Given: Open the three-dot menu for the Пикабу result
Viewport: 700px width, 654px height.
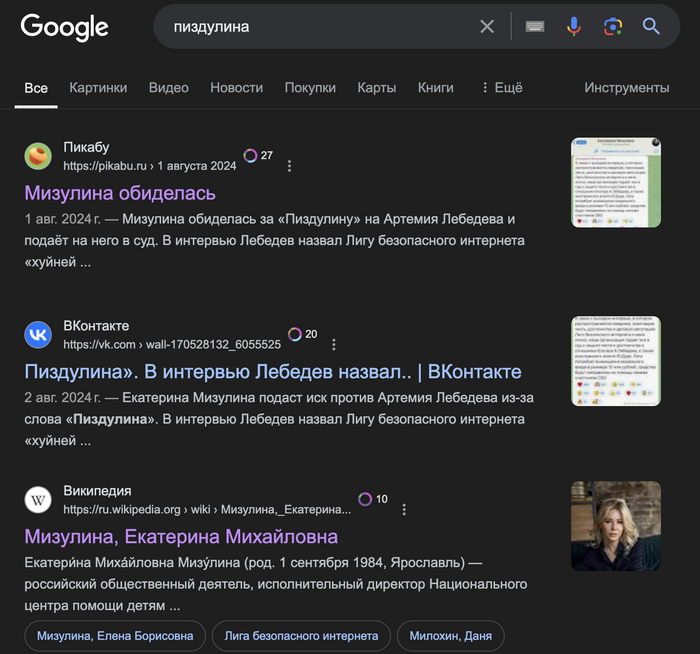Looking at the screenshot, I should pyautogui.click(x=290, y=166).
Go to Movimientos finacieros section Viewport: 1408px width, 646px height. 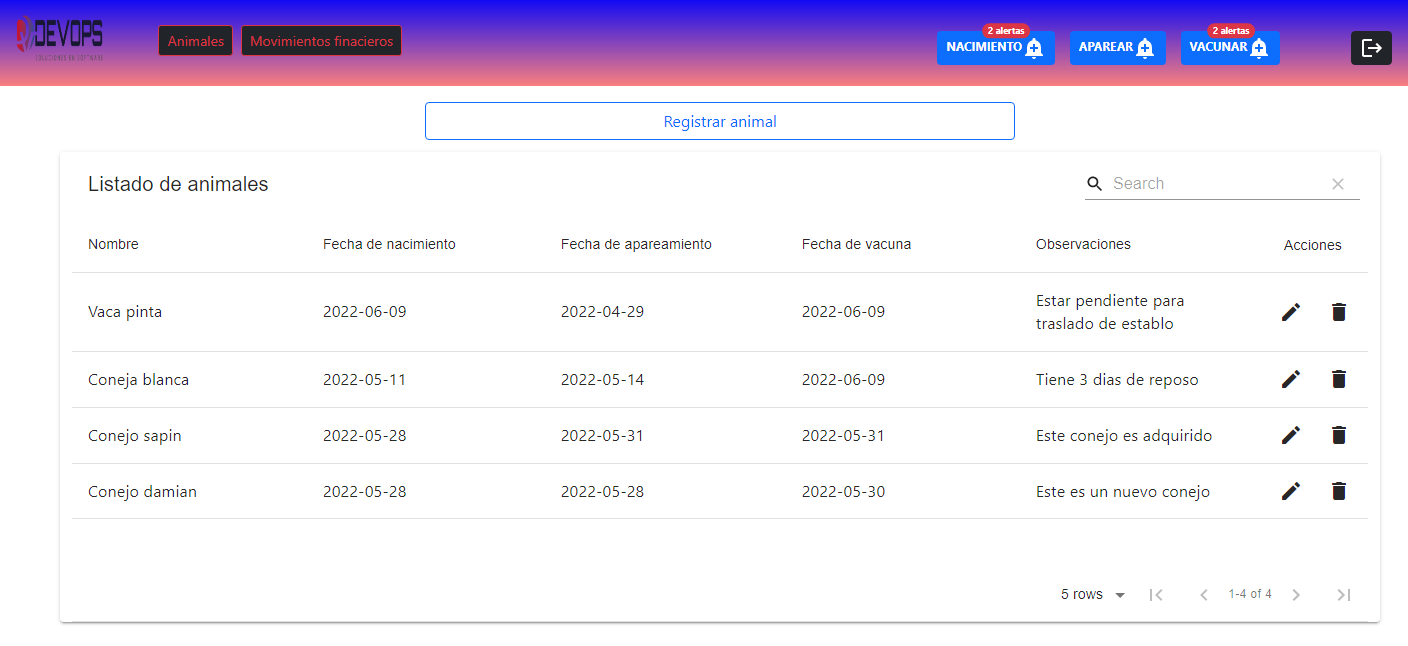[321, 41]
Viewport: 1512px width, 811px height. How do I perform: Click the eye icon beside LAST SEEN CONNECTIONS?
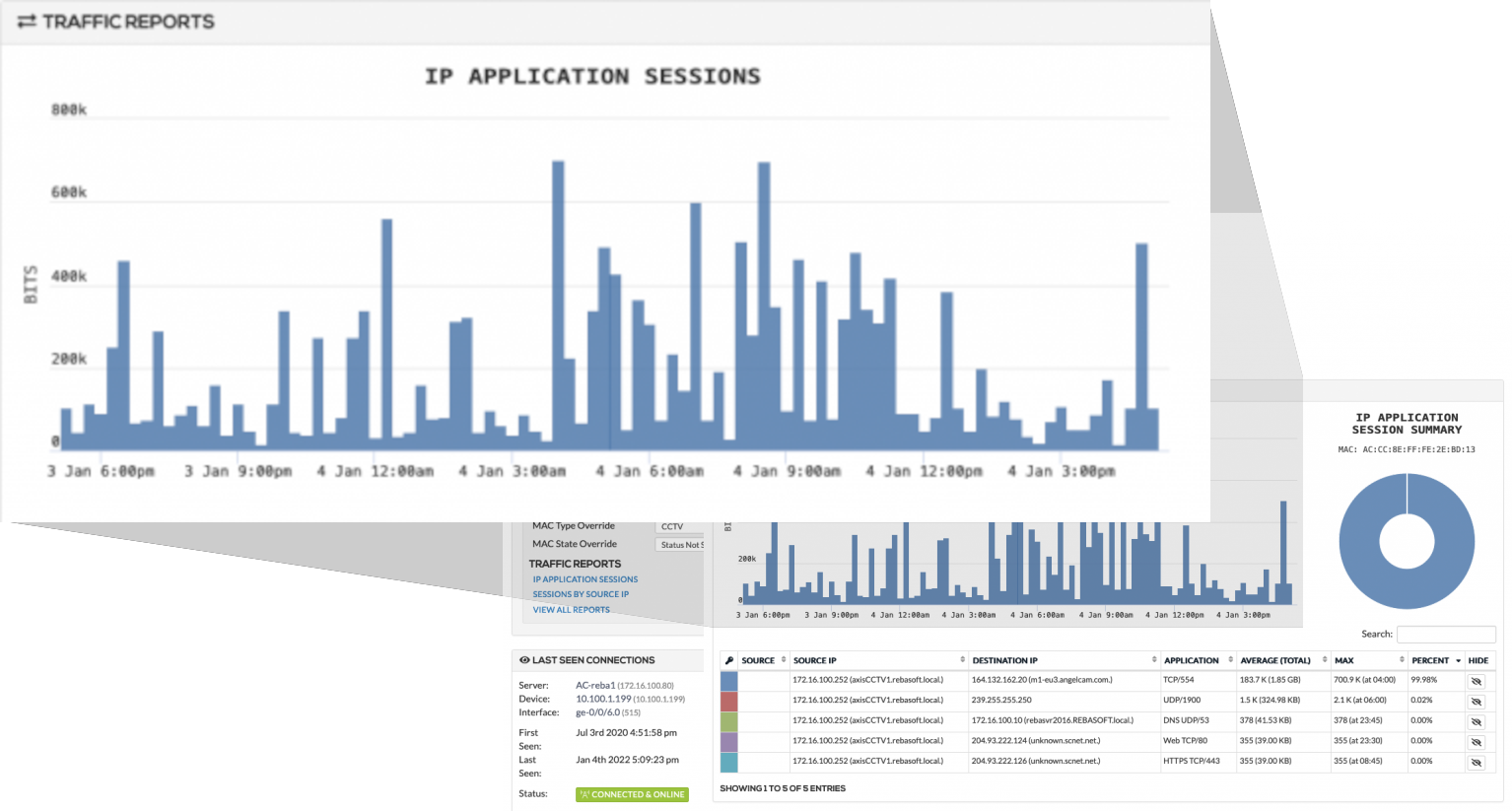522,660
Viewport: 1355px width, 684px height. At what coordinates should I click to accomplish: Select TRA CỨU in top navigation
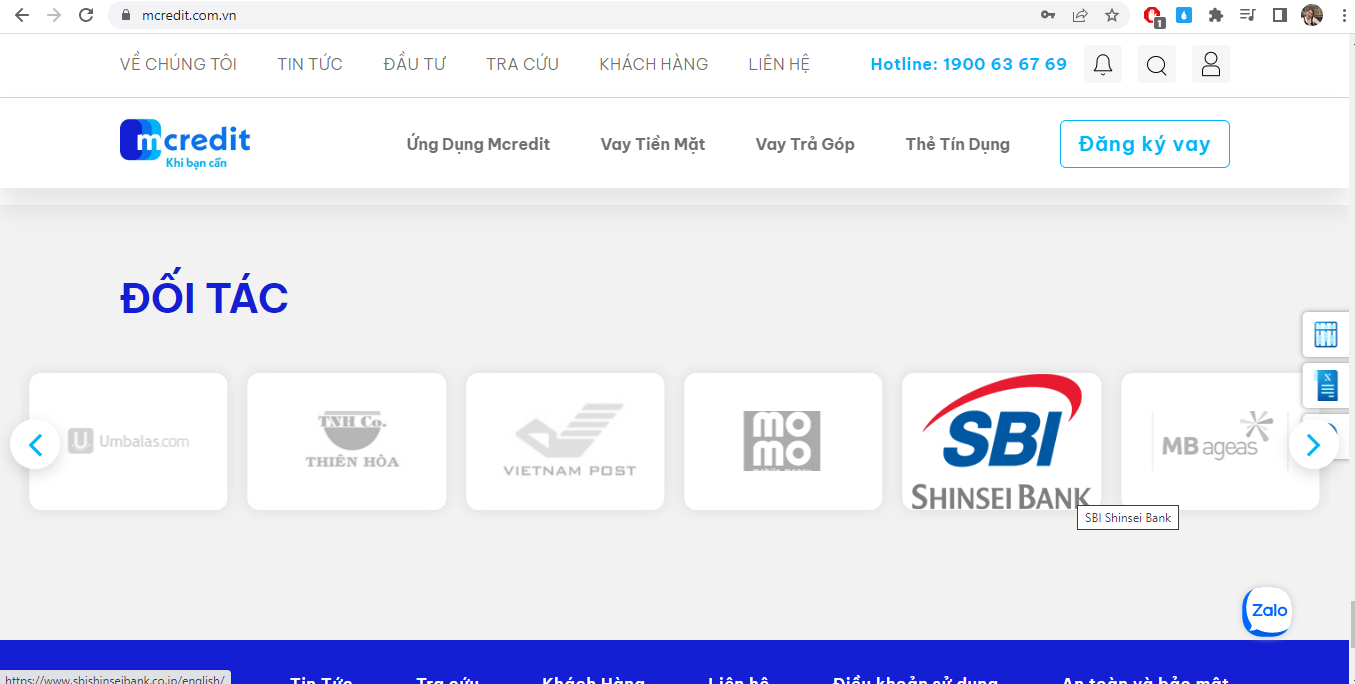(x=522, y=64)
•••••
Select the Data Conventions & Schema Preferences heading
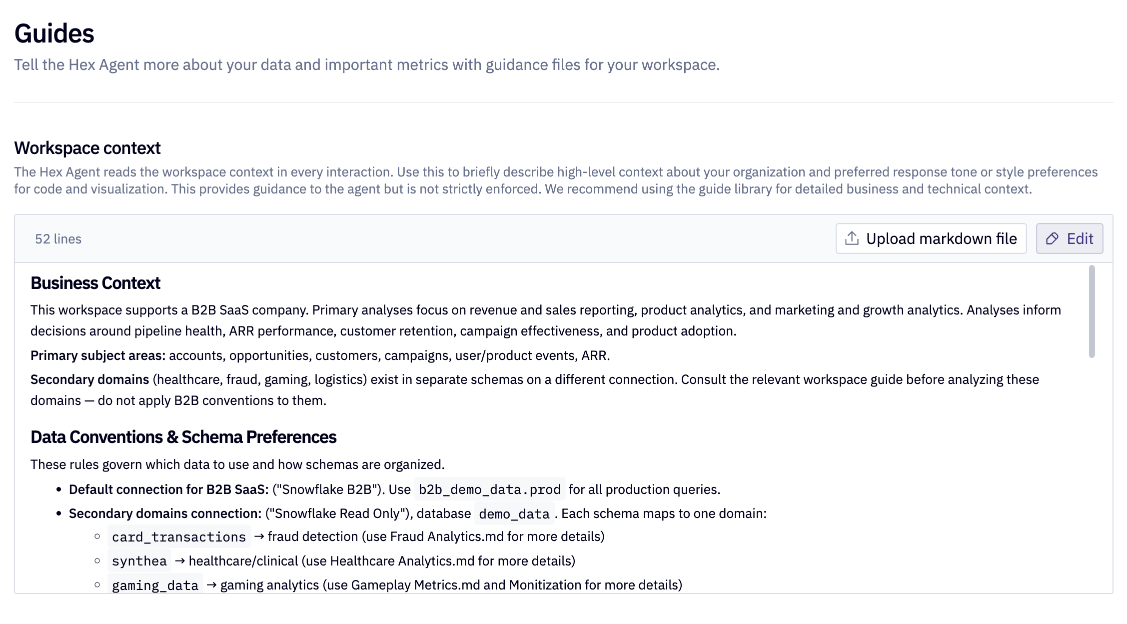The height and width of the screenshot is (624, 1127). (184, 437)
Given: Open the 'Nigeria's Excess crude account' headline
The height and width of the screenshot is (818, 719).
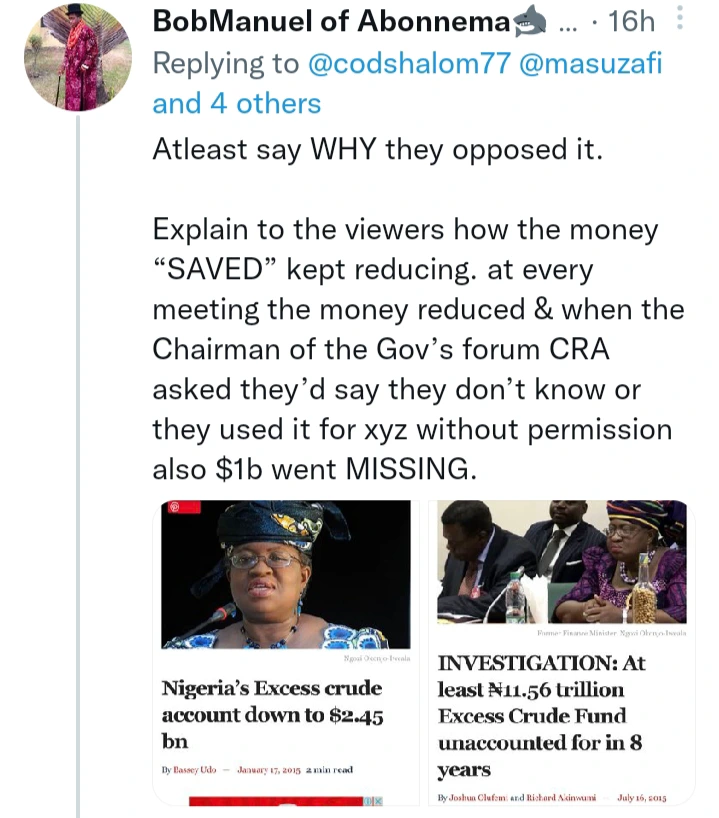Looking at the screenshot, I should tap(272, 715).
•••••
EXERCISE AIM: Whenever a line of the data includes "Given", copy that line.

RESPONSE BOX:
Given: Open the three-dot menu for the Пикабу result
Given: Open the 'Nigeria's Excess crude account' headline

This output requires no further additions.